Conversely, show that if $(x,y)$ satisfies this LCP, then either:
- $x=0$ and $y=0$, or 
- $p_i = \dfrac{x_i}{\sum_k x_k}$ and $q_j = \dfrac{y_j}{\sum_l y_l}$ is a Nash equilibrium, and in that case, $\alpha = \dfrac{1}{\sum_l y_l}$ and $\beta = \dfrac{1}{\sum_k x_k}$.


# Zero-sum games

Assume $B = c - A$ with $c$ a constant.

We use the data from Palacios–Huerta (2003) on penalty kicks. (See the [lecture on zero-sum games](https://www.math-econ-code.org/matrix-games).)

In [3]:
penalty_data = np.array([[53.21, 71.35, 93.80], 
                         [90.26, 42.81, 86.12], 
                         [96.88, 100.0, 75.43]])

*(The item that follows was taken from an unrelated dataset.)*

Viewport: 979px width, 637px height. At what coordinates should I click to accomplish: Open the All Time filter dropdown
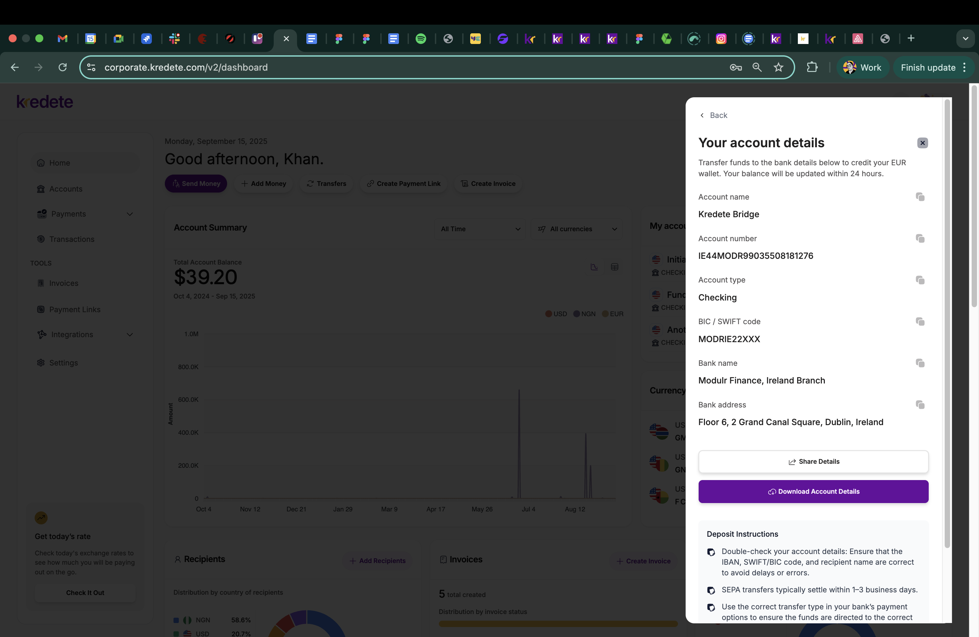click(x=480, y=229)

penalty_zero_sum = Bimatrix_game(A_i_j = penalty_data, B_i_j = 100 - penalty_data)
print('A_i_j =\n', penalty_zero_sum.A_i_j)

A_i_j =
 [[ 53.21  71.35  93.8 ]
 [ 90.26  42.81  86.12]
 [ 96.88 100.    75.43]]


Here only $A_{ij}$ is used. $B_{ij}$ is ignored, and the game is solved as a zero-sum game, i.e. as a LP from one of the two players' perspective.  
Recall for instance, from the perspective of player 1:
\begin{align}
\min_{x_i \geq 0} ~& \textstyle\sum_i x_i \\
\text{s.t.} ~& \textstyle\sum_i A_{ij} x_i \geq 1 \quad [y_j \geq 0].
\end{align}

We then recover the strategy using $p_i = \dfrac{x_i}{\sum_i x_i}$, $q_j = \dfrac{y_j}{\sum_i x_i}$ (since $\sum_i x_i = \sum_j y_j$ by strong duality).

## Solution using Gurobi

We can adapt the Gurobi solver from the `Matrix_game` class.

In [4]:
from mec.gt import Matrix_game

def Bimatrix_game_zero_sum_solve(self, verbose=0):
    return Matrix_game(self.A_i_j).solve(verbose)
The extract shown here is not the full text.